● **WHAT THE TASK REQUIRES**: Write out the following listing's lines from the one with "The width and height of the screenshot is (673, 553)." to the one with "Screen dimensions: 1456x817", exactly, with both included and no others.

==========

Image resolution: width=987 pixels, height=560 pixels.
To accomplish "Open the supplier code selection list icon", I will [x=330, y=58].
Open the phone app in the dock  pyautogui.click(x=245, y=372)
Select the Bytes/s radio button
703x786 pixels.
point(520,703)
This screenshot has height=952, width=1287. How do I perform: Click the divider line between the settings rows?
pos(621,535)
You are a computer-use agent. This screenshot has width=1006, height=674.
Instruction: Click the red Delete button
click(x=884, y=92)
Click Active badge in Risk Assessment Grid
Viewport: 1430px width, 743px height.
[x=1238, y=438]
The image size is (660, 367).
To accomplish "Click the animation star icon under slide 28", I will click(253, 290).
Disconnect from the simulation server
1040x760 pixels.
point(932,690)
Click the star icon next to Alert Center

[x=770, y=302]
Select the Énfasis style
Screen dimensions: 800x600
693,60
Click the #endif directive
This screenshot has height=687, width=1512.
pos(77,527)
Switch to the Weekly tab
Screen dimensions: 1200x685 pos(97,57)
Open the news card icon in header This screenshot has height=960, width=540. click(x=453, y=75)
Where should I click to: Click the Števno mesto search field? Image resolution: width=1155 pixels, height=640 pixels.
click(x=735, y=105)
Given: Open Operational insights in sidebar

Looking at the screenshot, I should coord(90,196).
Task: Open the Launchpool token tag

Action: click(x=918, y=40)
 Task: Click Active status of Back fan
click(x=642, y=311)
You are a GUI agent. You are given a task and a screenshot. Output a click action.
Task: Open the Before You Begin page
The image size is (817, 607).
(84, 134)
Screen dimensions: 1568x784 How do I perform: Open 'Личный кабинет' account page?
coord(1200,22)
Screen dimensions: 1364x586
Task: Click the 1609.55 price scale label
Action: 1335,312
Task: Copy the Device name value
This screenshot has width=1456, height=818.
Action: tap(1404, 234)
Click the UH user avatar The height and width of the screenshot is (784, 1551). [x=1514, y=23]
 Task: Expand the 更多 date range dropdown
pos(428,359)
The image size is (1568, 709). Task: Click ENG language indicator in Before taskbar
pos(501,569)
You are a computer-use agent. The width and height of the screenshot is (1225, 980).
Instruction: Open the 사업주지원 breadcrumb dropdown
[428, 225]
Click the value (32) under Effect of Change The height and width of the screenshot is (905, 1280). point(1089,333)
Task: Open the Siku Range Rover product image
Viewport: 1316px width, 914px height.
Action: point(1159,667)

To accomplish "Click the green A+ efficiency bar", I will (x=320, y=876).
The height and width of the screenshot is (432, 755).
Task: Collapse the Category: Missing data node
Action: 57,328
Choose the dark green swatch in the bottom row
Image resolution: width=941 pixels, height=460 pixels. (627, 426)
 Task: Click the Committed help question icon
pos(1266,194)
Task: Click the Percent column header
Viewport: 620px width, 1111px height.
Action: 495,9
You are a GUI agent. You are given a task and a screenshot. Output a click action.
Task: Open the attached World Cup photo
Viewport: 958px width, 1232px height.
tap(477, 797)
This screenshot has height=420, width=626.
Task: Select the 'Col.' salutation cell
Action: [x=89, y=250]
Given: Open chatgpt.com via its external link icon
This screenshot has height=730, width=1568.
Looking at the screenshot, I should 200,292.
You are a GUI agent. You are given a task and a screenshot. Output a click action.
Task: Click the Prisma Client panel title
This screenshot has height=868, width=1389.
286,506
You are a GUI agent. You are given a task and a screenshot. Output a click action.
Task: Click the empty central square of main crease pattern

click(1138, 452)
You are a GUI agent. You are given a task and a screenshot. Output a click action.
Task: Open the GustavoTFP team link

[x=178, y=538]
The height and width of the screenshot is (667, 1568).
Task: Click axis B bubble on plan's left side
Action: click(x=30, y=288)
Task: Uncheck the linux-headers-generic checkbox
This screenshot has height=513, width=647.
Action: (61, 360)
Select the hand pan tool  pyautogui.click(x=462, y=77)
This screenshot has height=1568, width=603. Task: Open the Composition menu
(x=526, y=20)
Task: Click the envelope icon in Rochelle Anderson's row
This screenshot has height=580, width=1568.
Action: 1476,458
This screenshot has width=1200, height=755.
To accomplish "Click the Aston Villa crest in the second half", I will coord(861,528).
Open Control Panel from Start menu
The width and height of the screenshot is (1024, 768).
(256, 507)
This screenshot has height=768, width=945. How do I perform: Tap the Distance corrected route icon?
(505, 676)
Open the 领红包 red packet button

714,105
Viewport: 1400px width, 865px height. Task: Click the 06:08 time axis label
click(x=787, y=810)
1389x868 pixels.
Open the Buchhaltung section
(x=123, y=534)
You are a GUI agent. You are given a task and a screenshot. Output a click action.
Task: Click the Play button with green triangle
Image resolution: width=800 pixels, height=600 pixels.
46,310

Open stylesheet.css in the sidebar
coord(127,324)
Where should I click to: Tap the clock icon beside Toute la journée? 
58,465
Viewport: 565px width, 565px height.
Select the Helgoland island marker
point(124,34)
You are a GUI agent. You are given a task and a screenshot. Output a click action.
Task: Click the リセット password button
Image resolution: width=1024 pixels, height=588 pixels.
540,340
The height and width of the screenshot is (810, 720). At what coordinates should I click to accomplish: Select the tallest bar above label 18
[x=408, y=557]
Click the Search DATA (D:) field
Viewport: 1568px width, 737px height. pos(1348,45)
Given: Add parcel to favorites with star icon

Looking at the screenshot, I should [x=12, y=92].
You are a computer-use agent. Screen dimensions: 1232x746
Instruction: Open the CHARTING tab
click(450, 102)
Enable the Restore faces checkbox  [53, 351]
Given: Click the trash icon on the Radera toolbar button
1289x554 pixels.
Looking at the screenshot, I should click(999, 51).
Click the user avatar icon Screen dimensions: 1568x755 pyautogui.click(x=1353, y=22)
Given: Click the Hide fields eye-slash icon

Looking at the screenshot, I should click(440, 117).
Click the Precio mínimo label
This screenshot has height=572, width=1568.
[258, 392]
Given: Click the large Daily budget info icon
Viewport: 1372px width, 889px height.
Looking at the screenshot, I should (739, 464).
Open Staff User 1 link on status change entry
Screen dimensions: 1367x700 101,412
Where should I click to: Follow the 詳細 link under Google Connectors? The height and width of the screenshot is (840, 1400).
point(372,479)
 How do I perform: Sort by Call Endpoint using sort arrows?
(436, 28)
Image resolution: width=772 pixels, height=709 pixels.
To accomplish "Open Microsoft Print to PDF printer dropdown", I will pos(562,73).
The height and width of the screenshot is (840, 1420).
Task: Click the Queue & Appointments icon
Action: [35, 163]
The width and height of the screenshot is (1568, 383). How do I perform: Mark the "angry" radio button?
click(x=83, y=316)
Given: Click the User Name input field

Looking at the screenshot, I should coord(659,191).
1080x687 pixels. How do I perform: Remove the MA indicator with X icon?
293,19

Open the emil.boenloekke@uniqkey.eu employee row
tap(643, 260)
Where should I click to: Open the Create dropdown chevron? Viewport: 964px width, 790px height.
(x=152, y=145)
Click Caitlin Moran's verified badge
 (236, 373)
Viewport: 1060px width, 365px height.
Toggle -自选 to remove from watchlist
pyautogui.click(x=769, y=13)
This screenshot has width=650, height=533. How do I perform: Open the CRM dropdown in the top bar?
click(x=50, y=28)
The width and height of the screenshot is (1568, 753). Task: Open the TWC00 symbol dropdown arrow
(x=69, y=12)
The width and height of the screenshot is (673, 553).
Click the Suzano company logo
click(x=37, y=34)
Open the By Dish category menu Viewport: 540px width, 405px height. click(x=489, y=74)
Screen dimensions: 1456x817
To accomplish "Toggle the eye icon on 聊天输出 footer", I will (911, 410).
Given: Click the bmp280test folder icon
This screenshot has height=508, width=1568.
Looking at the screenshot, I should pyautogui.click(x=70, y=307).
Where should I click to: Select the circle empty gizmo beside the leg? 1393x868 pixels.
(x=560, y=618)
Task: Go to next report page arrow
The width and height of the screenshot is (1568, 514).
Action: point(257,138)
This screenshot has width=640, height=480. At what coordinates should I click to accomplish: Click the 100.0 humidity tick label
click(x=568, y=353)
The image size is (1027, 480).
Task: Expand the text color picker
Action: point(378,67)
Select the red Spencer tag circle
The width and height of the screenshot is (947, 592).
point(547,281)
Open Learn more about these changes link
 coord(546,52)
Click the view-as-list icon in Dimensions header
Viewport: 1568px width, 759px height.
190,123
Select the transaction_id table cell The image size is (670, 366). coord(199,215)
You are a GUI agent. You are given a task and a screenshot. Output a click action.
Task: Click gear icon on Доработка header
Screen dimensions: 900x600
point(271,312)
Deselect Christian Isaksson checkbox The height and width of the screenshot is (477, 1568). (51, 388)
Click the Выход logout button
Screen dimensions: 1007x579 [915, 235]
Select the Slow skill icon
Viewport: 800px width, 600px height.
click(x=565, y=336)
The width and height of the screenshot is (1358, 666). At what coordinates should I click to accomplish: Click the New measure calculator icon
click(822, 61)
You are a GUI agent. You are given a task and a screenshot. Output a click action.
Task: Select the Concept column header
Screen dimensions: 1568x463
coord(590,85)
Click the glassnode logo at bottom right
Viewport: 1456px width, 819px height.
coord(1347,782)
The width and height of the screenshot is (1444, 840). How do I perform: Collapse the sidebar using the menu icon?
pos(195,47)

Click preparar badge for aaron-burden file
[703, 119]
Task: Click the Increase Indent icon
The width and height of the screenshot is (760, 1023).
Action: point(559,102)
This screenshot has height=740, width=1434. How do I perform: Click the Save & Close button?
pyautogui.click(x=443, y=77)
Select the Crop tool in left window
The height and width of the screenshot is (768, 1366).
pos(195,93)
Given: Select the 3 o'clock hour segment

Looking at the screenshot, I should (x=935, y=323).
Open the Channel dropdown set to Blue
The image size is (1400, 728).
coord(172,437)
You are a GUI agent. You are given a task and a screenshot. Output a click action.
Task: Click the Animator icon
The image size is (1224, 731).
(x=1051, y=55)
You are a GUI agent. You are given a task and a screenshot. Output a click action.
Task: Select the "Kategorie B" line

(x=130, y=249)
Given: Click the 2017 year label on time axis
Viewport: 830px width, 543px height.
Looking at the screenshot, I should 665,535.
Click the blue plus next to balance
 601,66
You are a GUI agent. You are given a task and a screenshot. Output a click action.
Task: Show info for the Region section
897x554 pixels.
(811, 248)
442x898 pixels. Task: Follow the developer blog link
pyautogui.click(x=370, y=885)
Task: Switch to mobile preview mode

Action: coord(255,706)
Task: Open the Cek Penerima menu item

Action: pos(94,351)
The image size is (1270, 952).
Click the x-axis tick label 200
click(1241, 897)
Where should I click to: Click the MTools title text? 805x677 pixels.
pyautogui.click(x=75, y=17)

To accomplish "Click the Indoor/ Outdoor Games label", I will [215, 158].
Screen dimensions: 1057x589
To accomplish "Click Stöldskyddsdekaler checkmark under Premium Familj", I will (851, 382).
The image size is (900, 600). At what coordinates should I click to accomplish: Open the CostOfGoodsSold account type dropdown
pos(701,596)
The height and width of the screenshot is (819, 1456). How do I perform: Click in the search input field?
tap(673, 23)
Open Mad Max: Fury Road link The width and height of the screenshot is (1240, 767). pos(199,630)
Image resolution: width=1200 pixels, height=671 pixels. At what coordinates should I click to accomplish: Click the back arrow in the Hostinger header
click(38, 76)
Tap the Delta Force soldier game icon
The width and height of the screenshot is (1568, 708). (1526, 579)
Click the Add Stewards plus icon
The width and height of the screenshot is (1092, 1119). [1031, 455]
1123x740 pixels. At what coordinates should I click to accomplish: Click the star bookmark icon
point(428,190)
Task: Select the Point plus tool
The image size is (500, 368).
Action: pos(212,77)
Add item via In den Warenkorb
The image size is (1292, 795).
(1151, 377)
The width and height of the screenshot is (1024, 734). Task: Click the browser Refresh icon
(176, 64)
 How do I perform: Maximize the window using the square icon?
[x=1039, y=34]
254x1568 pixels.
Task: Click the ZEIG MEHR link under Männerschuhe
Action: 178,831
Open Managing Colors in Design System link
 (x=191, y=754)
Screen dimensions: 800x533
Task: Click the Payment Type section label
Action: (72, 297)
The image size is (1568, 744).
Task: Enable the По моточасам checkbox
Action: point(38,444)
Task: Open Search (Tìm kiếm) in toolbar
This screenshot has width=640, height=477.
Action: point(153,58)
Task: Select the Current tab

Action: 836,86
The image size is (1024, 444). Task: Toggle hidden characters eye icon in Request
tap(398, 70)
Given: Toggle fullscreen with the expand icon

==========

● **RESPONSE AREA**:
The width and height of the screenshot is (673, 553).
Click the Suzano company logo
click(x=37, y=34)
Open the By Dish category menu Viewport: 540px width, 405px height. click(x=489, y=74)
Screen dimensions: 1456x817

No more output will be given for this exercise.